**Work to complete:** Retype the lines of the listing word for word, starting with the line that contains "At what coordinates should I click to accomplish: Tap" and going on through the line that contains "coord(325,37)".

******************************

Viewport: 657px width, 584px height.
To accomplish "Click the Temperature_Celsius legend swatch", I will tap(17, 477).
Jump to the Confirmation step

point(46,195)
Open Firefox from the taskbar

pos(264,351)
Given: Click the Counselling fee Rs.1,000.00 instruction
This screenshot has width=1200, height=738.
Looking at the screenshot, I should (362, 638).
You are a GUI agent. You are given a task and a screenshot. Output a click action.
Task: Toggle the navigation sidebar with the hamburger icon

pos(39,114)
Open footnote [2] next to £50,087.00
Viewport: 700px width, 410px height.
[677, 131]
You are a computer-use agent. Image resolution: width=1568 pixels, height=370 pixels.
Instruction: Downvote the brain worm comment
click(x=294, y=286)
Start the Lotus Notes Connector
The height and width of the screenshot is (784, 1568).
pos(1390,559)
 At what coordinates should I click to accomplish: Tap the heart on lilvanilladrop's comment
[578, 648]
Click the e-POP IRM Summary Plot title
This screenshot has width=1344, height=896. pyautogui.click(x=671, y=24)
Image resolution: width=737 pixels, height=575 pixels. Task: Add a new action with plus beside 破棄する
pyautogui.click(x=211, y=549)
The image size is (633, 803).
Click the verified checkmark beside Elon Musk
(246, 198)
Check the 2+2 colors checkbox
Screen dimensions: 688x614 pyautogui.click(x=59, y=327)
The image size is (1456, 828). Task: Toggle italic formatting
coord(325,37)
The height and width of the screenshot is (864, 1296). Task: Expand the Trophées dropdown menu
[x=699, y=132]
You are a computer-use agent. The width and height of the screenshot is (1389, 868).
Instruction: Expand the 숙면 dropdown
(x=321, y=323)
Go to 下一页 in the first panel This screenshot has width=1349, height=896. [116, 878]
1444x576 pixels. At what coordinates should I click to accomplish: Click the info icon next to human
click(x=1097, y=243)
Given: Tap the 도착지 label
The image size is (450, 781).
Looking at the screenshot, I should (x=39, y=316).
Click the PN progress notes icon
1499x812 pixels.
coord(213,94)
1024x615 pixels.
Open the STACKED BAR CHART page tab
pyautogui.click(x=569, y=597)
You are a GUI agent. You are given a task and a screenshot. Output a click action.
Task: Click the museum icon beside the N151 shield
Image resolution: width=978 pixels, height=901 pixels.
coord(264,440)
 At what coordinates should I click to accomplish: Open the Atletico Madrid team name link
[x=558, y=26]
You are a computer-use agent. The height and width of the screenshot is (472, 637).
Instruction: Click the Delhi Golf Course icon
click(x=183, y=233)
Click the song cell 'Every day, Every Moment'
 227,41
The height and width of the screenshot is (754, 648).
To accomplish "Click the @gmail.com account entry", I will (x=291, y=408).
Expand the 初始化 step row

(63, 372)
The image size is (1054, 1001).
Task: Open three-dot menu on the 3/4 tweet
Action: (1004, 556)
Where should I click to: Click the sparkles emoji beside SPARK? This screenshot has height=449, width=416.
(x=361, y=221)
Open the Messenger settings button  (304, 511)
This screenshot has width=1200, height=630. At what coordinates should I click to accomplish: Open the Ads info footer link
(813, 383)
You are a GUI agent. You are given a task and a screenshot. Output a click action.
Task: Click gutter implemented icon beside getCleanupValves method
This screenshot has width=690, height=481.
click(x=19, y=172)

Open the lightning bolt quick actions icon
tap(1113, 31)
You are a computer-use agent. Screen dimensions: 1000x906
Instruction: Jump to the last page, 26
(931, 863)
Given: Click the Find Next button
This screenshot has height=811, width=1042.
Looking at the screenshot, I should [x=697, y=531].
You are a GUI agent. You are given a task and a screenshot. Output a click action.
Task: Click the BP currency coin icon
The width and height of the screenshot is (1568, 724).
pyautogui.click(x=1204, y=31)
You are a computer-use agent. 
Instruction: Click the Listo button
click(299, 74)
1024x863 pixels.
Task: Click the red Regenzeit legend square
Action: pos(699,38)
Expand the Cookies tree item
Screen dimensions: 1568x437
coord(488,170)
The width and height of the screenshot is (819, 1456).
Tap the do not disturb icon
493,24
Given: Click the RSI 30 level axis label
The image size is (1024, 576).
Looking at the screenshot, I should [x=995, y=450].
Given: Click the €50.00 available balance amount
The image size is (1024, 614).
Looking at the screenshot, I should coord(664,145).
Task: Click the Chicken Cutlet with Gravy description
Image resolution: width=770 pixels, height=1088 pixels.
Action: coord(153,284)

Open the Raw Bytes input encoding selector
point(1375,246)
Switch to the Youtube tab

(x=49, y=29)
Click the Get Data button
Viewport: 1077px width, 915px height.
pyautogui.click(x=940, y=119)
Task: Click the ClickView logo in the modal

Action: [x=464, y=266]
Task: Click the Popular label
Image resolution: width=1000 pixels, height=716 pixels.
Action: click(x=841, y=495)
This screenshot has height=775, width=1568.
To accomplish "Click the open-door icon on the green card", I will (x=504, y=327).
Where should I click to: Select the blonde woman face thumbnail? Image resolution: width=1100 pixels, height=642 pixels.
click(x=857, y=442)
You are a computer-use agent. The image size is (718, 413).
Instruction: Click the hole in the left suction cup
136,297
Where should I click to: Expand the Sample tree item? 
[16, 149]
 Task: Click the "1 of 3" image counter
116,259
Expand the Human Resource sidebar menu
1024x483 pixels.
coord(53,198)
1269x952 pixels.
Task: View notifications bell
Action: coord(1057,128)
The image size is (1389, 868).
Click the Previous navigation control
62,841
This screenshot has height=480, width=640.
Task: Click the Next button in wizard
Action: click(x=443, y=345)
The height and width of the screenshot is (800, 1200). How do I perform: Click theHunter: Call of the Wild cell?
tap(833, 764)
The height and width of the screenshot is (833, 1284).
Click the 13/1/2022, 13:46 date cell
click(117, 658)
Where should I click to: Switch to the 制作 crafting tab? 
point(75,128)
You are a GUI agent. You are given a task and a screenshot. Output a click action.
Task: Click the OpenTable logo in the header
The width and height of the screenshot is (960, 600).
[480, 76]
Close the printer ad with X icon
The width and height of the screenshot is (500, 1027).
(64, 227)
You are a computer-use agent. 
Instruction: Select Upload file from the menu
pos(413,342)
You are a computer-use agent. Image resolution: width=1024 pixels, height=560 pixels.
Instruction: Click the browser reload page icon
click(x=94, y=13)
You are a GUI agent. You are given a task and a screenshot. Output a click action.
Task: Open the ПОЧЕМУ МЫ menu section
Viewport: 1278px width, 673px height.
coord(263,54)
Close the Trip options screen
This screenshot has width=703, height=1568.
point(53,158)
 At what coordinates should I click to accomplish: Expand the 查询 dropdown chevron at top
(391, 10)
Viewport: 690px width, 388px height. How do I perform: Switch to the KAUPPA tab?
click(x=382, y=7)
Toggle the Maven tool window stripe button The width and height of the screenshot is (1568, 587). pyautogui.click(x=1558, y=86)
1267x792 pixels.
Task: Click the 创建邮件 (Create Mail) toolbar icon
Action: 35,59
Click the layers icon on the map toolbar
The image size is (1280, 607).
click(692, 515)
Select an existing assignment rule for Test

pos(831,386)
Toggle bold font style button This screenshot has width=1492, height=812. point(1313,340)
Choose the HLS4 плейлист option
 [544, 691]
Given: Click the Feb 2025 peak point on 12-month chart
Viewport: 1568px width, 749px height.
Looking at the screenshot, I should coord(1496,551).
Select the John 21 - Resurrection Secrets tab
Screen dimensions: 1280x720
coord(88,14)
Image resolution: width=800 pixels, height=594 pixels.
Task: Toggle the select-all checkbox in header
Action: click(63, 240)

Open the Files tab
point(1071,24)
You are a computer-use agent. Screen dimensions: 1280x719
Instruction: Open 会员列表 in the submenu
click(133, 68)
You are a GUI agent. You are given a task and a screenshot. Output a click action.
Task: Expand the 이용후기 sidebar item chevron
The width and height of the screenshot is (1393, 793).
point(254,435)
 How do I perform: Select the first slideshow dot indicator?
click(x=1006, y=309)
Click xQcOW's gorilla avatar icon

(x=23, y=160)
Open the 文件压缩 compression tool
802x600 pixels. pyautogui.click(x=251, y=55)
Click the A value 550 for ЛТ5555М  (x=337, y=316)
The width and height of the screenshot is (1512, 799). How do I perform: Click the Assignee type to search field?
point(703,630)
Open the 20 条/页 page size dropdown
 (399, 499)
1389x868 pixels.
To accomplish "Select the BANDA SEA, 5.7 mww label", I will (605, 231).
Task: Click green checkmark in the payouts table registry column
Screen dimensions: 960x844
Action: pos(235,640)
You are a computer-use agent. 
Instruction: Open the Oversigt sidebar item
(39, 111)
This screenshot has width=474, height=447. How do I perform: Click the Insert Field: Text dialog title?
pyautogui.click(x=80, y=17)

******************************

**Response to this task:**
 At what coordinates should I click to accomplish: Tap the heart on lilvanilladrop's comment
[578, 648]
Click the e-POP IRM Summary Plot title
This screenshot has width=1344, height=896. pyautogui.click(x=671, y=24)
Image resolution: width=737 pixels, height=575 pixels. Task: Add a new action with plus beside 破棄する
pyautogui.click(x=211, y=549)
The image size is (633, 803).
Click the verified checkmark beside Elon Musk
(246, 198)
Check the 2+2 colors checkbox
Screen dimensions: 688x614 pyautogui.click(x=59, y=327)
The image size is (1456, 828). Task: Toggle italic formatting
coord(325,37)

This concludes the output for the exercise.